#### Task goal:
From the line with "[Где в России" to the last line of the material, both inclusive, transcribe every line exactly and nothing else.

====

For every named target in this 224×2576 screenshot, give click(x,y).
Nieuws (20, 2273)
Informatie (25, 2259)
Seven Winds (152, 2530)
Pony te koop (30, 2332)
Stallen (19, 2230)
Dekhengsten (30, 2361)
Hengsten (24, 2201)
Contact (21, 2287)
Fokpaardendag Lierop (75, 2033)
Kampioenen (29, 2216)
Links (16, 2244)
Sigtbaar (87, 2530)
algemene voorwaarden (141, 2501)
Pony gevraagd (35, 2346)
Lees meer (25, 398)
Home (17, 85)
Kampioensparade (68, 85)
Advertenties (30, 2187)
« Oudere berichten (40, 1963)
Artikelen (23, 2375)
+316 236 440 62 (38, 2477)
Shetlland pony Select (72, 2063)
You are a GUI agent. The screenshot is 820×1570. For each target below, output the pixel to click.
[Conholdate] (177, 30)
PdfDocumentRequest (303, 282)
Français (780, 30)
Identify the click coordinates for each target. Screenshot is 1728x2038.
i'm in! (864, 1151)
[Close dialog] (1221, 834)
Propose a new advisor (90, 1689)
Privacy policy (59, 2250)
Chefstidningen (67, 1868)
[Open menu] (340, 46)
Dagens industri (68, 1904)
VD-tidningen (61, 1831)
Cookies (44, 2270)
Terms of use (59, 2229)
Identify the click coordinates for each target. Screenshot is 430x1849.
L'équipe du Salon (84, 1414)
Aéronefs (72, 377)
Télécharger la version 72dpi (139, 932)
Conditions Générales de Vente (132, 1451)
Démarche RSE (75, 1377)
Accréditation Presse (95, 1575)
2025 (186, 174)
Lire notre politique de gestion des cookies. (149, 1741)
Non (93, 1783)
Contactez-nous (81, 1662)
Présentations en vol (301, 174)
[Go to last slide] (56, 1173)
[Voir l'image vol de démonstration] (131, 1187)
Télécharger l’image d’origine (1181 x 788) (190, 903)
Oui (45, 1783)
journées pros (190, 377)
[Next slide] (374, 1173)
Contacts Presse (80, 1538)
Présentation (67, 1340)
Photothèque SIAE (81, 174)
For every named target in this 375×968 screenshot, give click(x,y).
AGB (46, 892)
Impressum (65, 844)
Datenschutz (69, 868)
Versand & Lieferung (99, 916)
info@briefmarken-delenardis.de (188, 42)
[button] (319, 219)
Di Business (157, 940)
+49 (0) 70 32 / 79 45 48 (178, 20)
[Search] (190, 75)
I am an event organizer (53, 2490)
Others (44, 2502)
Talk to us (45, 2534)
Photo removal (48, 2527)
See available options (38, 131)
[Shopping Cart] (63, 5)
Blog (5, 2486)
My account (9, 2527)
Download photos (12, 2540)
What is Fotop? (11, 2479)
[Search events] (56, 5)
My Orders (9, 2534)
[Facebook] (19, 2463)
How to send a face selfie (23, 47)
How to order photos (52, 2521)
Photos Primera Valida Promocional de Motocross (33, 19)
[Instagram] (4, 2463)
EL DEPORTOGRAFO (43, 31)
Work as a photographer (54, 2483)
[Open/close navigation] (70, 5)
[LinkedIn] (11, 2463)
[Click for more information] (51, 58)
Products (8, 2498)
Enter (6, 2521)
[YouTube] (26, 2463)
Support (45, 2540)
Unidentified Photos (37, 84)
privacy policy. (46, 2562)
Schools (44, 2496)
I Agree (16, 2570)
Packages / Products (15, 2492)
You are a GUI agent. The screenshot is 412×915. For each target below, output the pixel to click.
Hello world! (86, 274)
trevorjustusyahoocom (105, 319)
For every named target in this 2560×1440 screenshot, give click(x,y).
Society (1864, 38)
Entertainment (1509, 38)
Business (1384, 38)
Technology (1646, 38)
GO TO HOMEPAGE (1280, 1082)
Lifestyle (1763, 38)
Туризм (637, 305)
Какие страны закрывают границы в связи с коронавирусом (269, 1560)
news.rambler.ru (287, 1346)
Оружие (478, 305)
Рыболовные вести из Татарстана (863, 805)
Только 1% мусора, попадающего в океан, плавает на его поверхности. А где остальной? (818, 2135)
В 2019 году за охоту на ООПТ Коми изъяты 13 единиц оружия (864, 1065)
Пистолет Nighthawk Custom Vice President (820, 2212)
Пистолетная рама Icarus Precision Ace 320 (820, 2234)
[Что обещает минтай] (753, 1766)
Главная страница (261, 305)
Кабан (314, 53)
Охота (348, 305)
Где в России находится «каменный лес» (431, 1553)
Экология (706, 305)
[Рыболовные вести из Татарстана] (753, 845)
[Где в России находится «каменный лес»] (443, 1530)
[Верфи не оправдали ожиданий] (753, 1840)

====

#### Answer to this exercise:
[Где в России находится «каменный лес»] (443, 1530)
[Верфи не оправдали ожиданий] (753, 1840)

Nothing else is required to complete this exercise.